We both love to ski and we can be in the Pyrenean mountains in a couple of hours and Spain is only a little over an hour away by car. All this was just for starters!
Our main local towns are all quite beautiful, our favourite being Montpellier which has some excellent individual shops and restaurants but is also architecturally absolutely wonderful. The UNESCO World Heritage Site of the Cité of Carcassonne is France’s second most visited attraction after the Eiffel Tower. We are just half an hour away from this monumental castle, majestically lit up at night and an amazing site to see at any time of the day from the nearby motorway.
Nature and activities
If you like nature and getting out and about either walking, hiking, running or cycling, this is the place for you. Cycling is one of the most popular sports in France and in this part of the south there are numerous cycle trails along which you will see the most superb unspoilt countryside. The Canal du Midi, which runs right across from the Atlantic to the Mediterranean coast, is a huge attraction. Built originally for trade, it is now enjoyed by boat lovers, tourists and residents. There are so many pretty villages bordering the canal with welcoming restaurants and cafés where one can linger and watch the world go by.

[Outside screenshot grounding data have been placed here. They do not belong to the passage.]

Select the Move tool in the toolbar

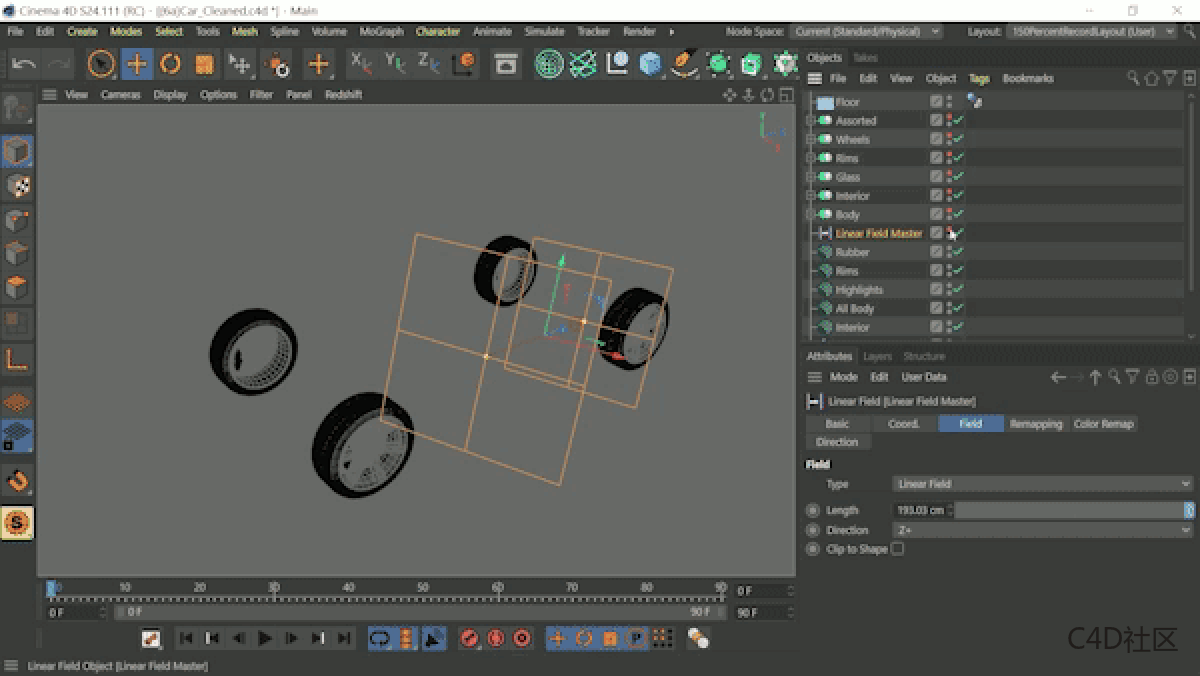pos(136,64)
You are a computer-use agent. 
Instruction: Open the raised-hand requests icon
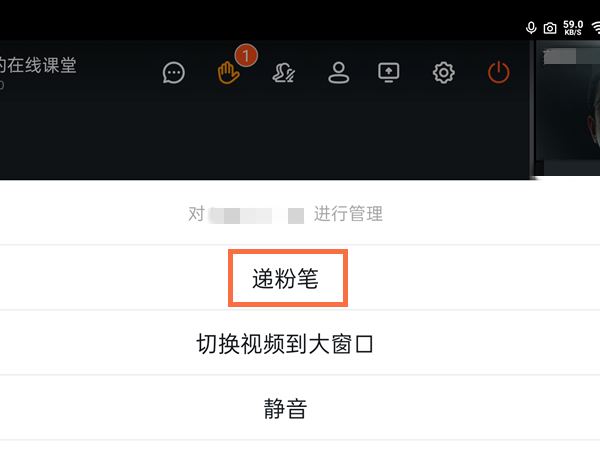click(x=228, y=73)
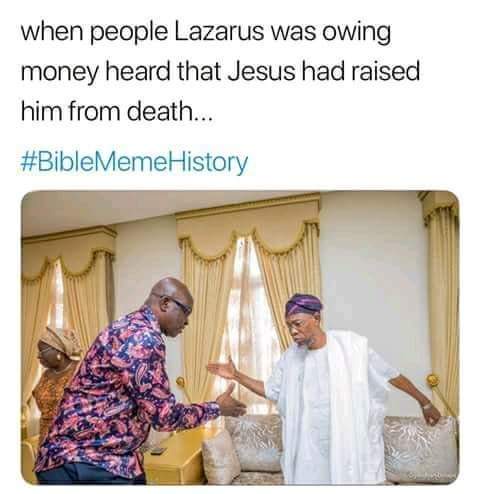Click the outstretched hand offering a handshake
Screen dimensions: 480x494
tap(231, 401)
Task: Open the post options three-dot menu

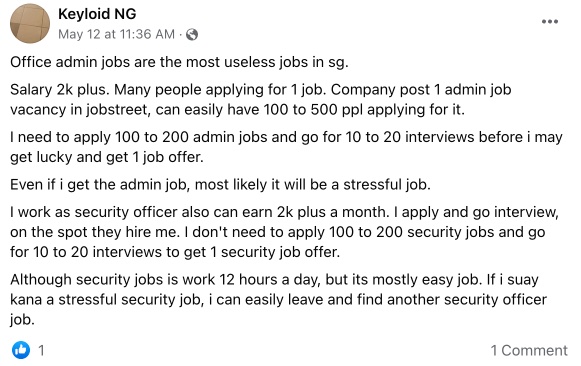Action: (x=550, y=22)
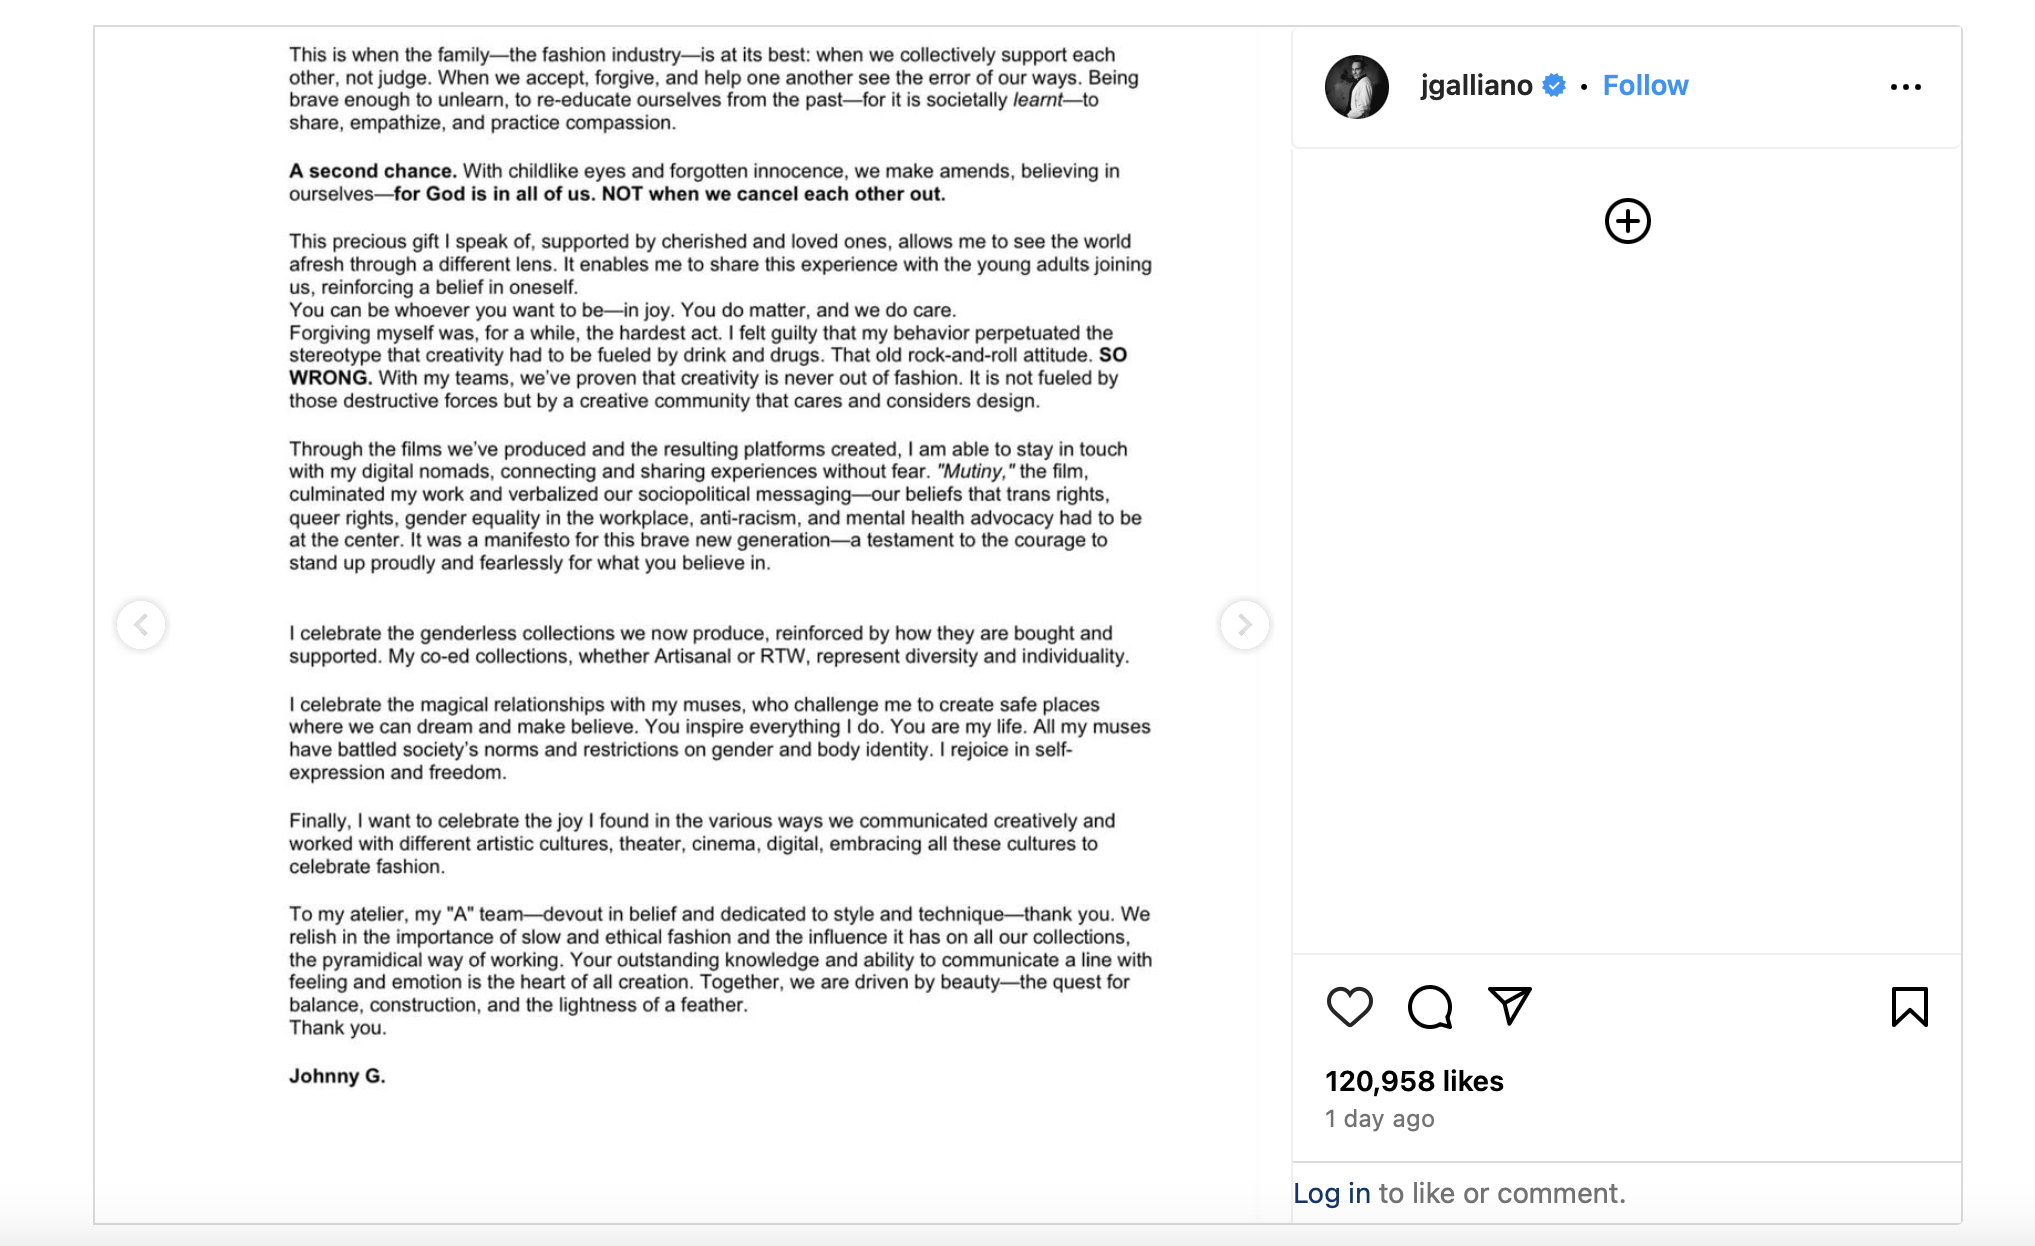Viewport: 2035px width, 1246px height.
Task: View the 120,958 likes list
Action: (1414, 1081)
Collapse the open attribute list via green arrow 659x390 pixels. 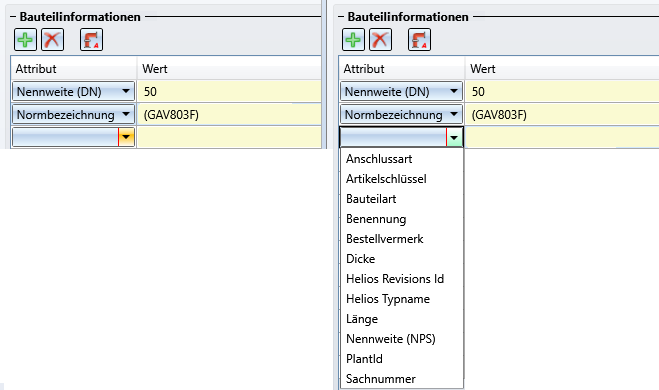(x=454, y=137)
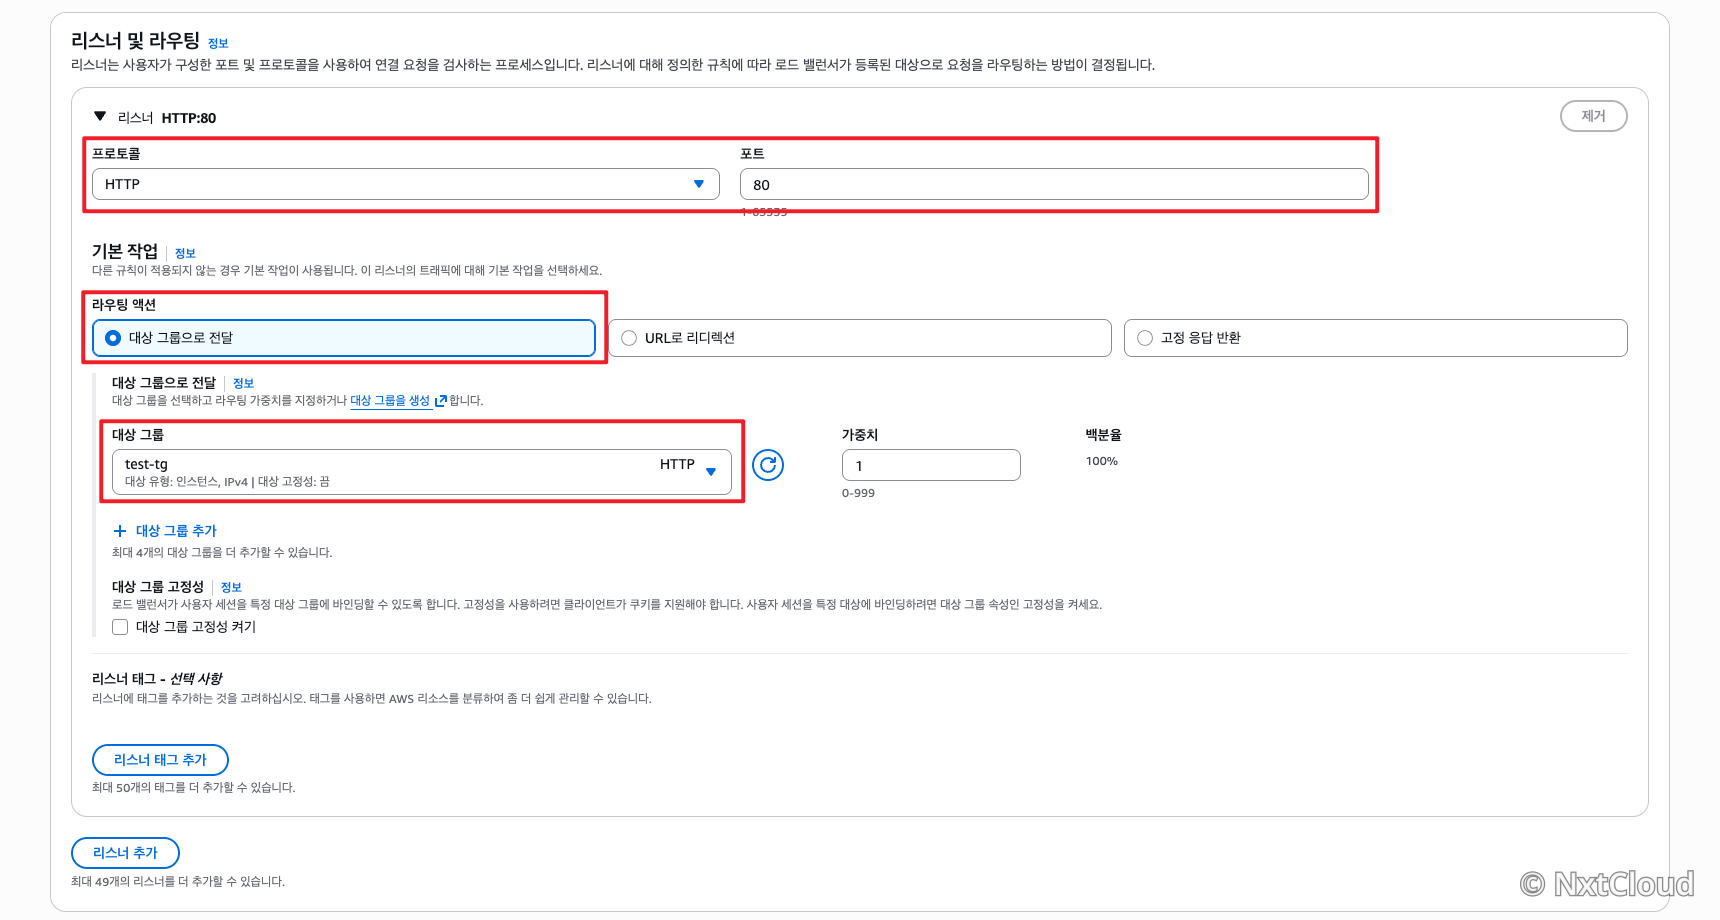Viewport: 1720px width, 920px height.
Task: Click 정보 link next to 리스너 및 라우팅
Action: click(218, 43)
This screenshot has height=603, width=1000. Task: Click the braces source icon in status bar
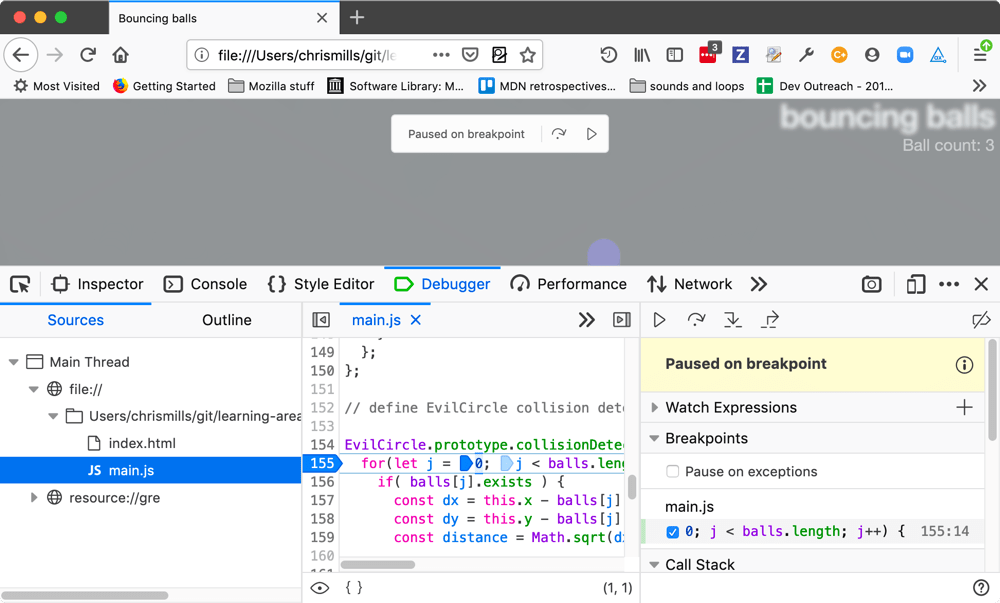click(352, 588)
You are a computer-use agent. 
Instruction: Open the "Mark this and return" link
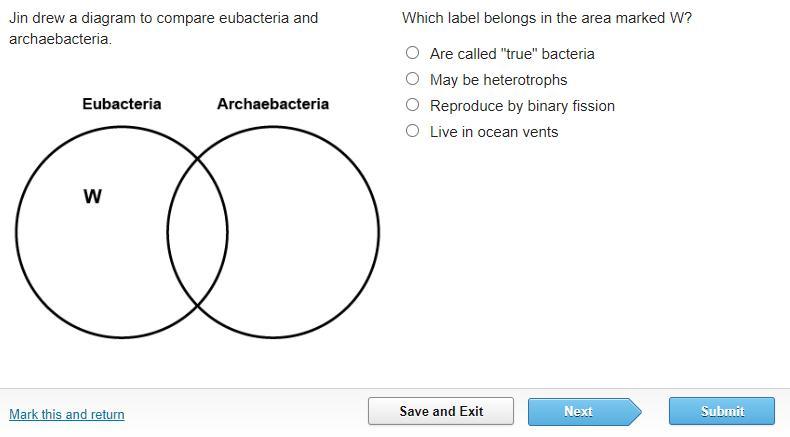[67, 414]
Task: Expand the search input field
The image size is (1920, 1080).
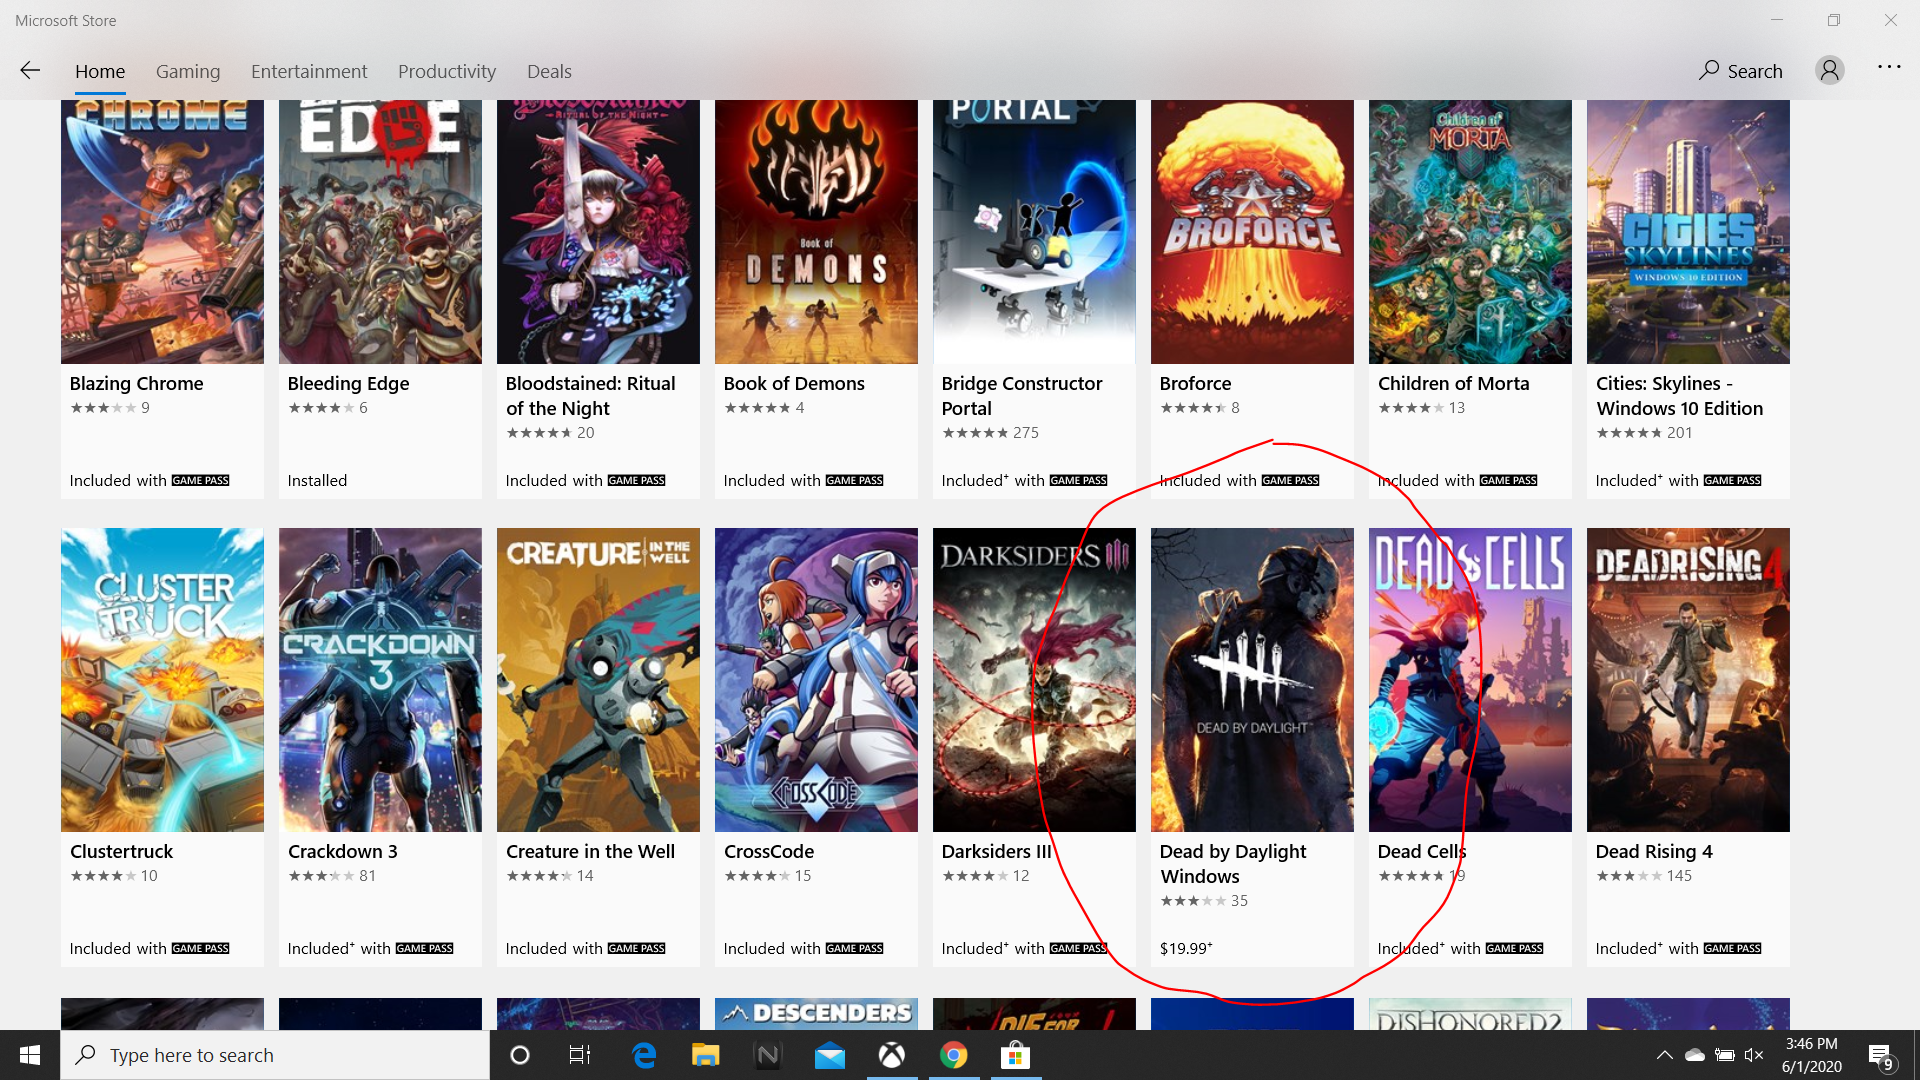Action: (x=1741, y=70)
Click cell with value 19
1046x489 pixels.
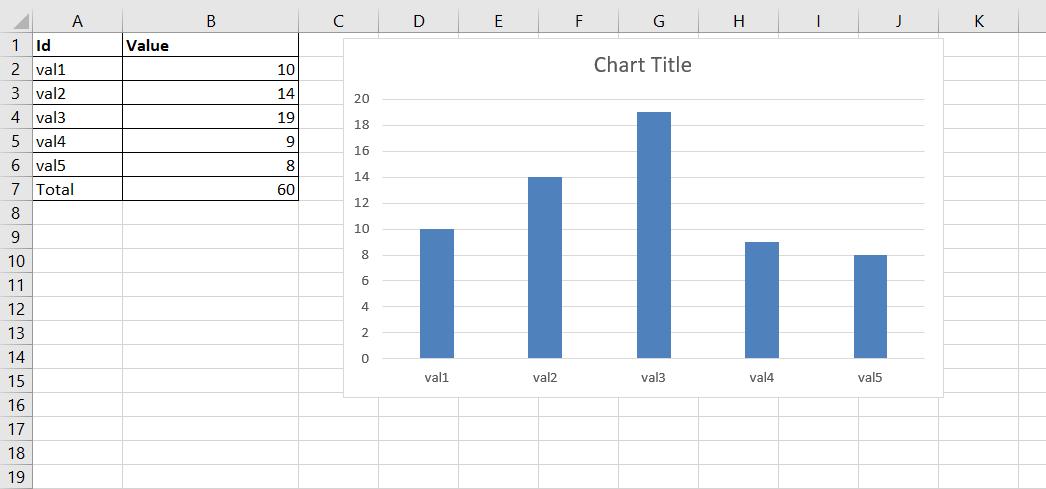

Markets and community events
We love the markets! Every town and most villages have a weekly market selling not only fresh local food produce but also homewares and clothes. This is always a great way to spend a morning, usually followed by a coffee or perhaps something stronger at a local café!
Living in a village in the south of France brings with it a great feeling of security and relaxation. We have found our French friends and neighbours to be nothing short of friendly and helpful. Everyone mixes together very well indeed. The feeling of a strong community is very evident here. People tend to look out for each other, the generations mix well and many villages go to great lengths to put on events year round such as musical soirées, attic sales, art exhibitions and classes of all types. Joining in local events and socialising is very important in order to be able to properly integrate into the locality in France. Basically, you can be as busy or not as you like but getting out and about and mixing brings rich rewards with new friendships and knowledge about the general area.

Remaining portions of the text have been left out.